Note that the larger the distance between the stimulation and recording electrodes, the longer the duration of the CMAP owing to an increased range of conduction velocities. This phenomenon is additionally characterized by an increasing decay of the amplitude of the CMAP, also called temporal dispersion (Fig. 5.1b) [13, 14].

Age-matched normal values for NCS, including motor nerve conduction velocity, distal motor latency, and the CMAP amplitude of every single peripheral nerve are either derived from studies in the laboratories or obtained from related literature [2, 3, 9, 15].

There are many physiological factors affecting nerve conduction. Only a few are addressed here. Generally, nerves of the upper extremity conduct faster than those of the lower extremity. Moreover, the nerve conduction velocity in proximal nerve segments is faster than in the distal parts of a peripheral nerve [16]. The most important factors influencing NCS in the clinical routine are age and skin temperature. In infants and patients of advanced age, nerve conduction velocities are diminished. Furthermore, a decrease in skin temperature also decreases the conduction velocities [1719]. Therefore, standardization and documentation of the skin temperature during electrodiagnostic testing is mandatory.
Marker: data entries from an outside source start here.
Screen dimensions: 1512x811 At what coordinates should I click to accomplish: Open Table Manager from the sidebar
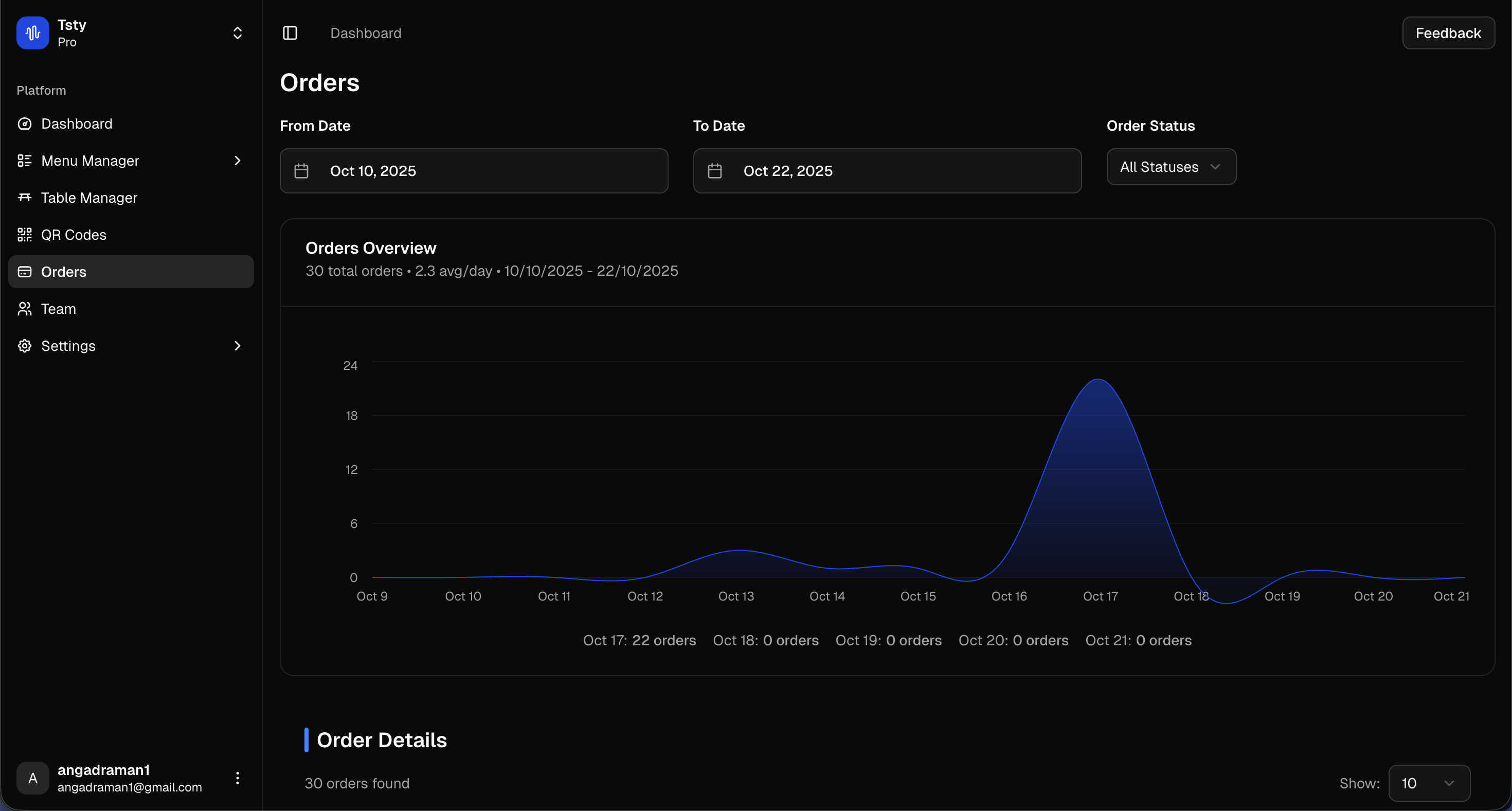(x=25, y=198)
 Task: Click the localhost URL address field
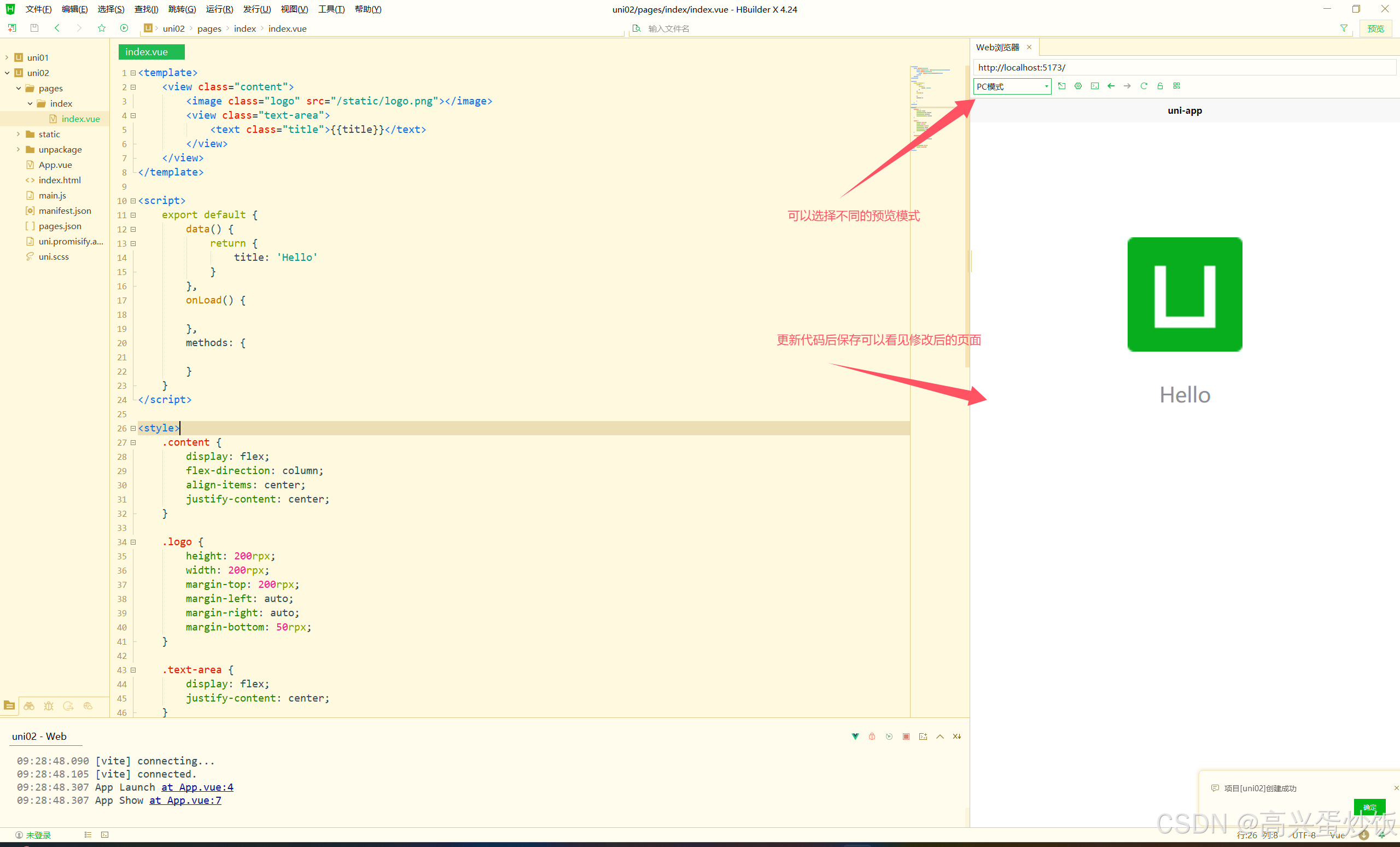tap(1182, 68)
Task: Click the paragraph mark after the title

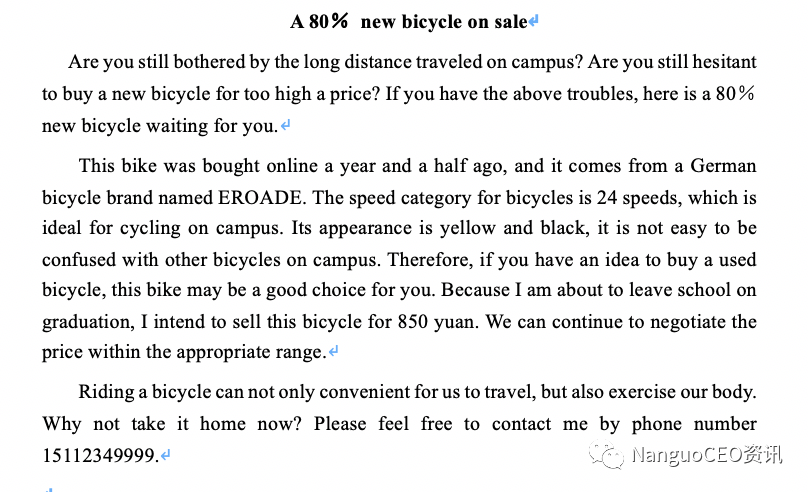Action: coord(534,21)
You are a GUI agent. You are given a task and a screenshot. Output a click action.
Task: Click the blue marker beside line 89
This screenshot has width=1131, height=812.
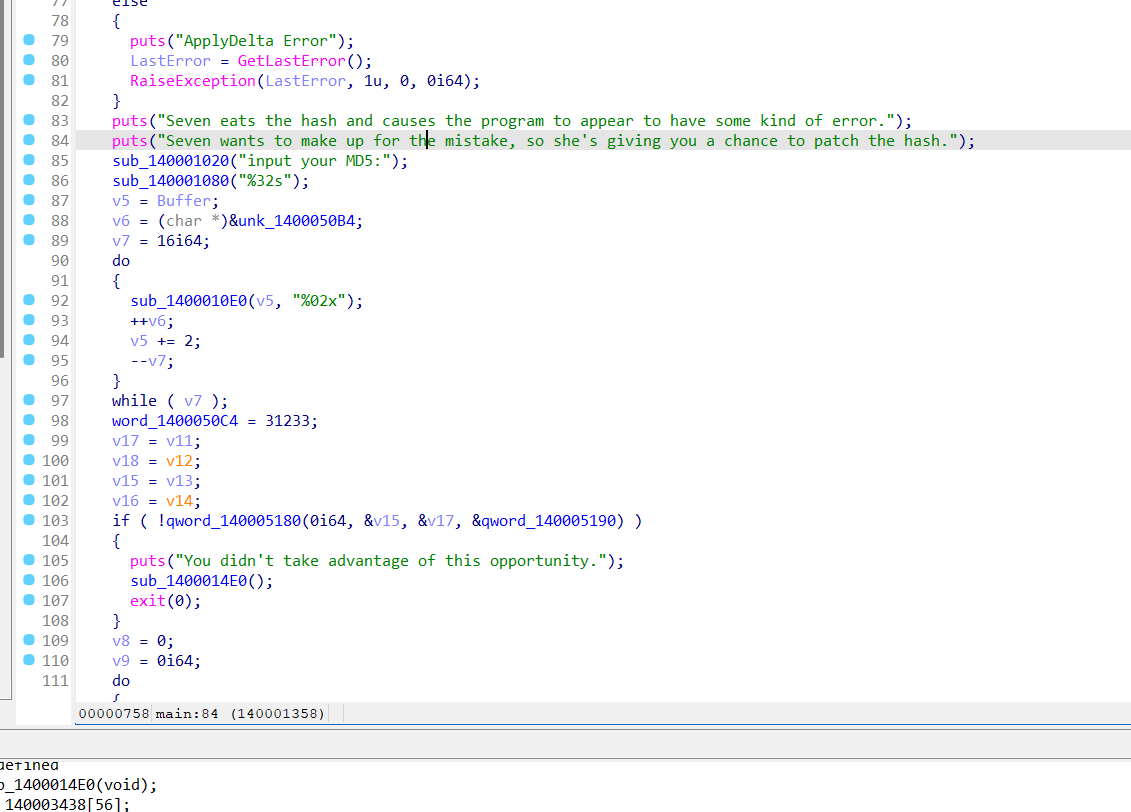coord(29,240)
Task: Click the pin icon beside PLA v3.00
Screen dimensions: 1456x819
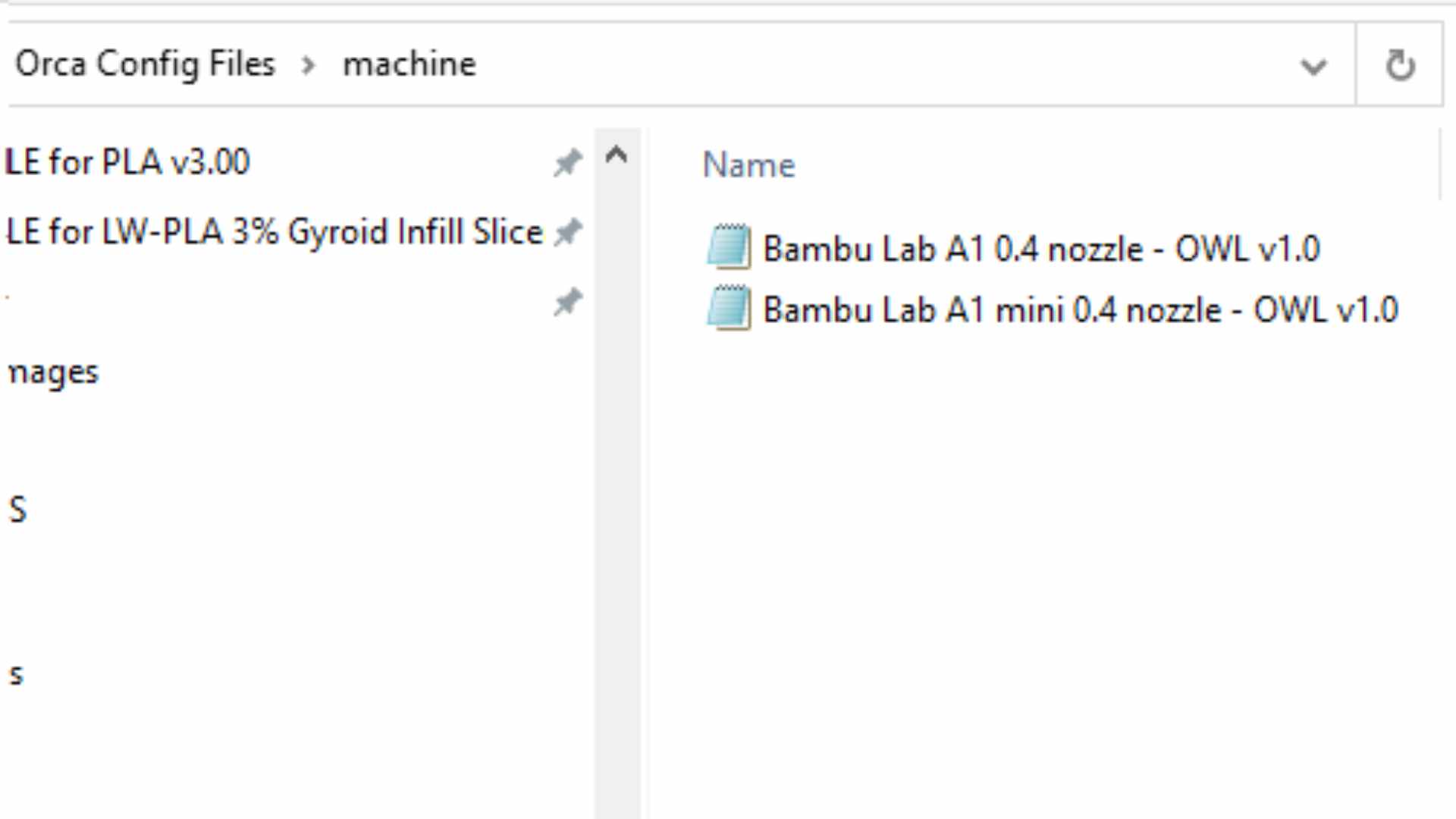Action: [567, 162]
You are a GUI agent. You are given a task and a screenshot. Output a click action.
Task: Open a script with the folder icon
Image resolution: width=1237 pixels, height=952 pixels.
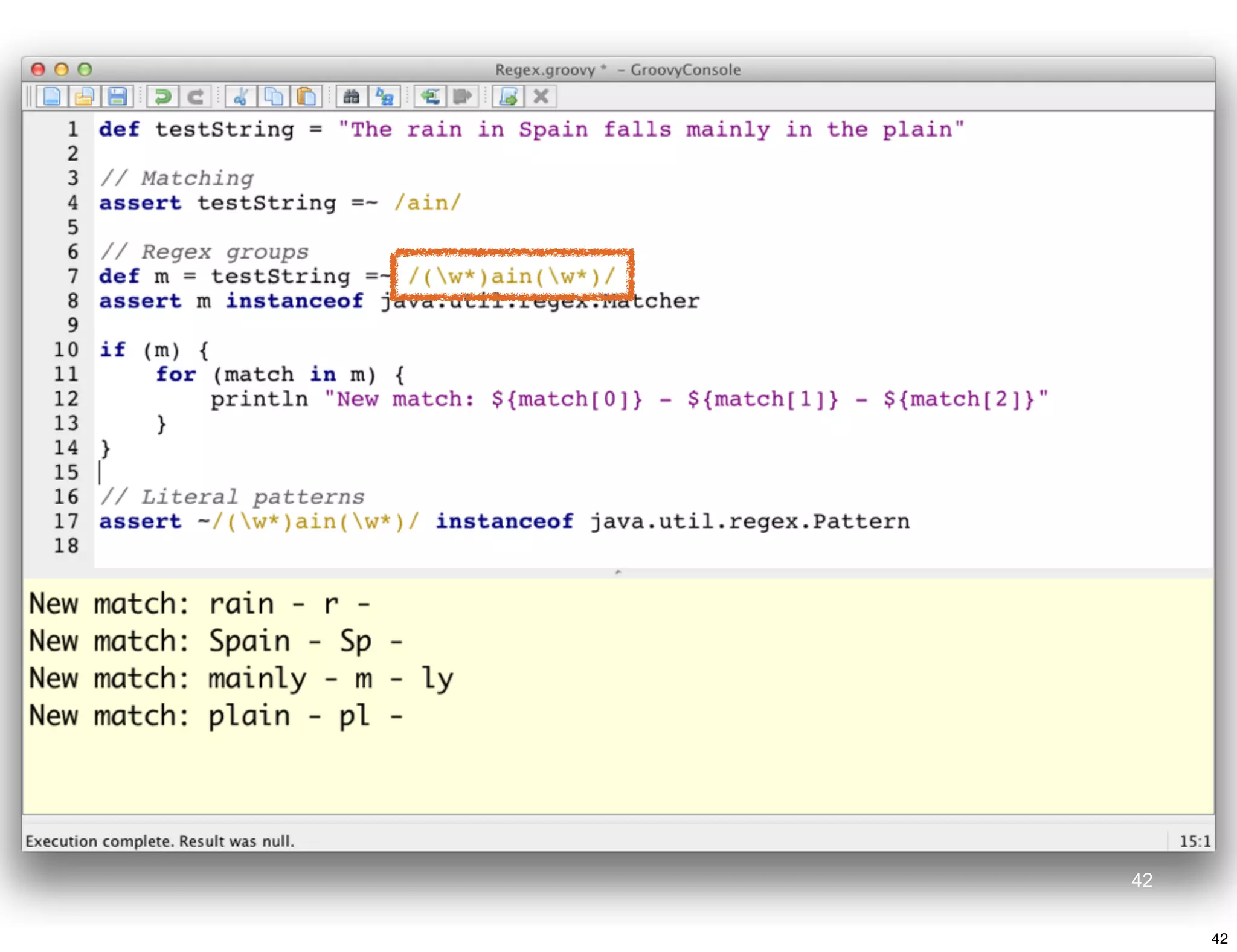(85, 97)
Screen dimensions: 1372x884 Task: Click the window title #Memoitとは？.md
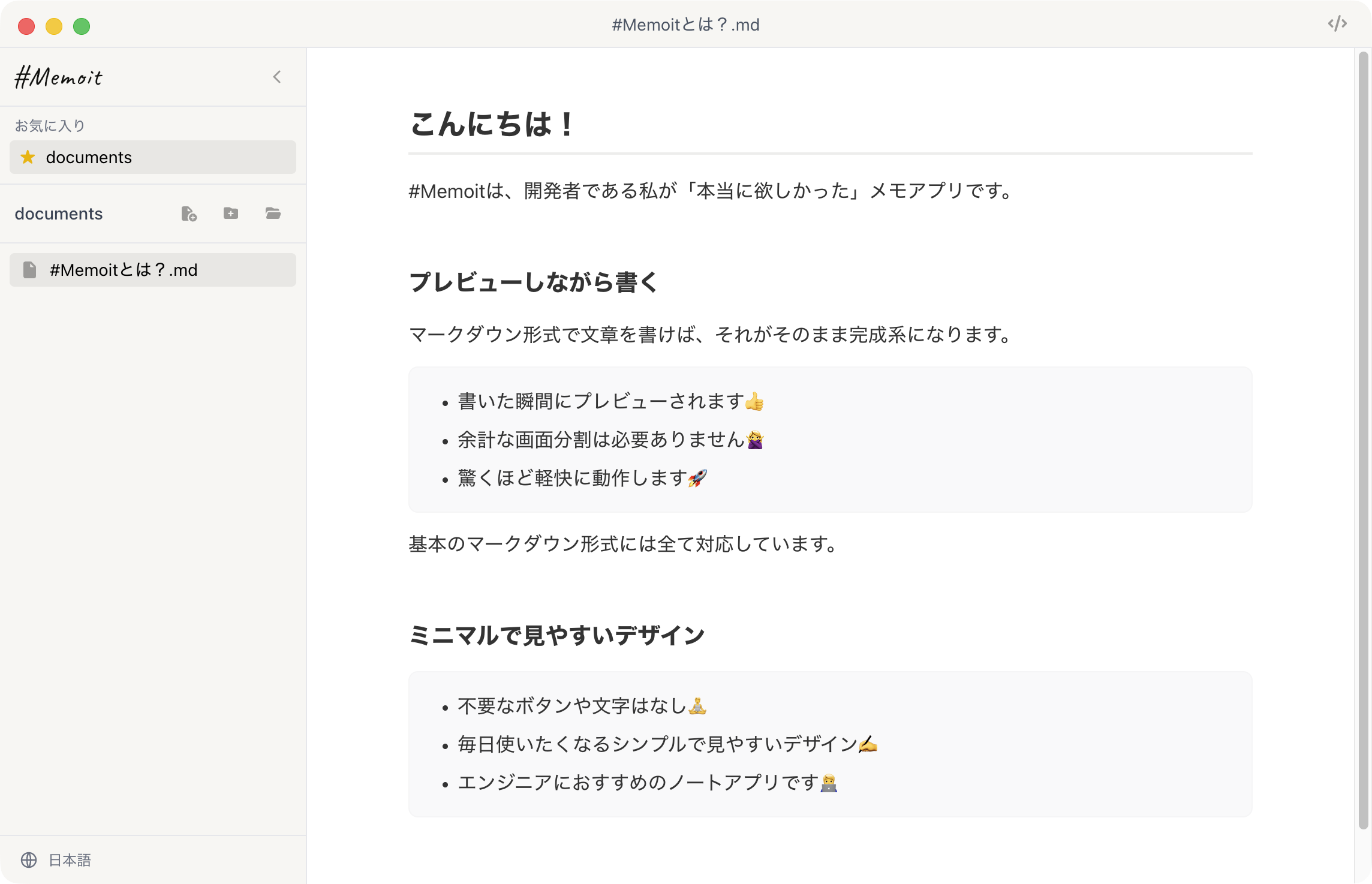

In the case of low skin/room temperatures, a hot water bath or ceiling-mounted radiant heaters can be effective in raising the skin temperature of the limbs.

5.3.2 Demyelinating Disorders

Demyelinating disorders of the peripheral nerve result in impairment of conduction owing to the focal or generalized pathological features of the myelin sheath [11]. As a consequence, EDX demonstrates a slowing of the motor nerve conduction velocities and/or a prolongation of distal motor latencies. Depending on the type of nerve involvement, different patterns of motor nerve conduction velocity deterioration can be observed [2, 3, 912, 15]:

  • Focal: affecting only one nerve segment (e.g., in the early stages of entrapment in ulnar neuropathy at the elbow). An example is shown in Fig. 5.3a.

  • Multifocal: affecting certain nerve segments in one or more different peripheral nerves (e.g., multifocal motor neuropathy, acute and chronic inflammatory demyelinating neuropathy).

  • Generalized: affecting all nerve segments in different nerves (e.g., hereditary sensorimotor neuropathy type 1).

If only the distal nerve segment is affected, prolongation of the distal motor latency will result, whereas nerve conduction velocity and CMAP amplitude are normal. This applies in particular to the early stages of carpal tunnel syndrome, tarsal tunnel syndrome, and Guyon’s canal syndrome. In contrast to focal entrapments, a generalized demyelinating neuropathy leads to prolongation of the distal motor latencies in addition to a slowing of the nerve conduction velocities (Fig. 5.2). Distal motor latency is used for evaluation because the nerve conduction velocity of distal nerve segments cannot be calculated. DML can therefore be explained by the fact that the exact distance between the stimulation electrode and the endplate region of the supplied muscle is unknown. Moreover, distal motor latency contains the indeterminable time needed for neuromuscular transmission and the generation of muscle contraction (CMAP) [2, 3, 912, 15].

Fig. 5.2
figure 2

Distal CMAP and distal motor latency (DML) of the median nerve in a patient with acute inflammatory demyelinating neuropathy 2, 6, 12 days, and 4 months after onset of the clinical symptoms. Note the prolonged DML due to the distal nerve segment being affected and pathological “temporal dispersion”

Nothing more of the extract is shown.